> _PAGINA_:

I own the crack that's in the wind.

ieri si è trattato di alzarsi all'alba, di ripassare, di mangiare un'insalata con troppo aceto insieme a matt costa, di andare a un esame alle quattro, di sostenere un esame alle sette, di cenare in compagnia e di guardare la prima puntata della quarta serie di lost mezza addormentata sul nuovo letto di simone.
oggi si è trattato semplicemente di godermi la quiete prima di una nuova tempesta, di un risveglio colorato da infiniti raggi di luce, di parlare con la nuova e adorabile coinquilina newyorkese di simone, di camminare per viale marconi col sole negli occhi, di non trovare nemmeno un vestito ma ben due libri, di provare a dormire ancora, di godermi una casa nuovamente silenziosa.
ieri e oggi si è trattato comunque di me, della mia vita. il mio corpo diventa un altro in poche ore, così come il mio rapporto col mondo, come la mia voglia di scrivere parlare ascoltare musica ridere amare.
non c'è, in tutto questo, alcuna stabilità. eppure, ancora, si tratta sempre di me.
la stabilità, mi dico, non è propria del mio modo di essere. vedo persone riconoscersi ogni giorno uguali a sè stesse, e ammiro il loro equilibrio: io non riesco nemmeno a camminare nello stesso modo, di giorno in giorno.
è il cambiamento la mia stabilità, e non devi andare troppo lontano per accorgertene. se oggi su viale marconi amavo la velocità del mio passo senza fretta nè indugi, era perchè ieri camminando verso l'università faticavo a controllare i piedi e sentivo un peso ancorato ai muscoli. tipo la palla al piede dei carcerati. la mia certezza è che nulla di ciò che sono ora durerà, che niente è destinato a conservarsi, ma muterà molto presto in qualcosa che ancora non conosco. il dolore di ieri è scomparso, ora ha lasciato spazio a un benessera che è altrettanto precario..e va bene così.
mia mamma direbbe che sto solo crescendo. che ci scrivi un post a fare, stai solo crescendo.

sto solo crescendo.

4 febbraio 2008

be forgiven by the time my lover comes.

a tutti piace essere sorpresi, in un modo o nell'altro. regali, promozioni, vincite.
tutti, per contro, detestano la delusione. non credo di essere l'unica a cui, fin troppo spesso, viene sbattuta una metaforica ma sonora porta in faccia. in effetti ho smesso da un po' di sentirmi unica, da un po' ho iniziato a convincermi che non ho niente di più delle stesse persone che mi deludono ogni giorno. dentro gli spietati ingranaggi di un infinito circolo vizioso succede che a volte deludiamo e a volte siamo delusi: ad alimentare questa catena c'è forse l'incapacità di applicare a noi stessi lo stesso rigoroso sistema morale che usiamo per gli altri. forse.
neanche per un attimo salgo sul pulpito, io che per prima analizzo ogni singola frase e giudico ogni minima azione. flessibile solo quando sono io quella da assolvere, quando sono gli altri ad essere delusi da me.
guardandomi dentro scorgo chiaramente una parte di me che vive del bisogno di sentirsi ferita e oltraggiata: a quella parte fa comodo avercela con una persona che ha sofferto per un'azione di cui sono stata complice. facendo parlare, strillare, quella parte posso mettere a tacere il mio errore.
forse succede a tutti: un po' masochisticamente ce ne stiamo lì ad aspettare di saldare il debito che abbiamo verso chi abbiamo fatto soffrire, soffrendo a nostra volta.
ora, per una volta, sto provando a intraprendere una strada diversa per ristabilire gli equilibri. vado avanti alla cieca, guidata da una sola certezza: perdonare un'estranea non sarebbe così difficile, se riuscissi a perdonare prima me stessa.

> _SFIDE_:
[1] Indica se ciascuna affermazione concorda con la pagina, rispondendo sì o no e citando le parole decisive: (a) ieri l'esame è stato sostenuto alle sette; (b) oggi è stato trovato un vestito; (c) la nuova coinquilina di simone è newyorkese.
[2] Trascrivi il brano della pagina che inizia con le parole "neanche per un" e si ferma dopo "il mio errore.".
Per rispondere serve soltanto la pagina, senza altre fonti.

> _DATI REGISTRATI_:

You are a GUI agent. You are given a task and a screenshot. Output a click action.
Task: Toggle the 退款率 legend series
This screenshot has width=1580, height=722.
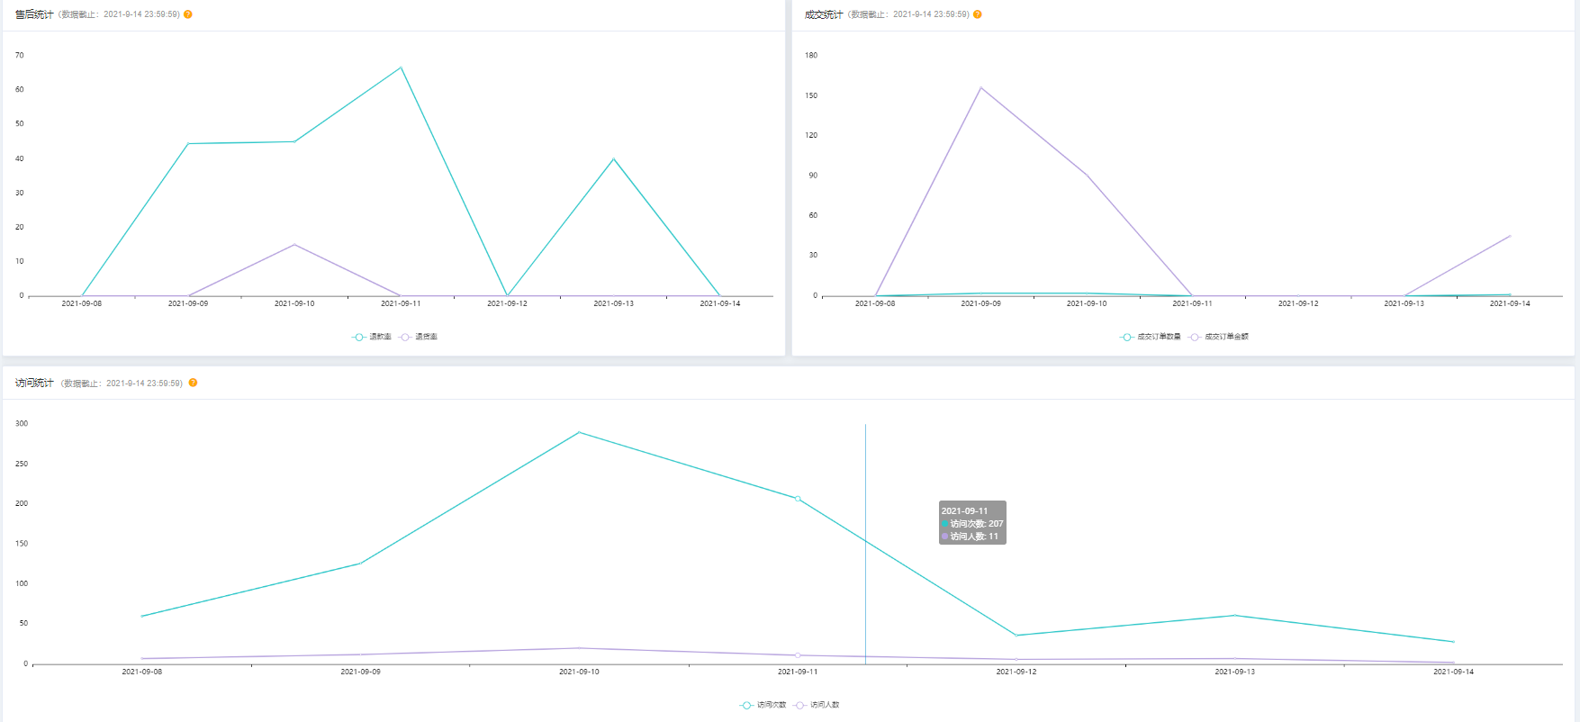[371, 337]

> _PROBLEMI RISOLTI_:
[1]
(a) Sì: "di sostenere un esame alle sette".
(b) No: "di non trovare nemmeno un vestito ma ben due libri".
(c) Sì: "la nuova e adorabile coinquilina newyorkese di simone".

[2]
neanche per un attimo salgo sul pulpito, io che per prima analizzo ogni singola frase e giudico ogni minima azione. flessibile solo quando sono io quella da assolvere, quando sono gli altri ad essere delusi da me.
guardandomi dentro scorgo chiaramente una parte di me che vive del bisogno di sentirsi ferita e oltraggiata: a quella parte fa comodo avercela con una persona che ha sofferto per un'azione di cui sono stata complice. facendo parlare, strillare, quella parte posso mettere a tacere il mio errore.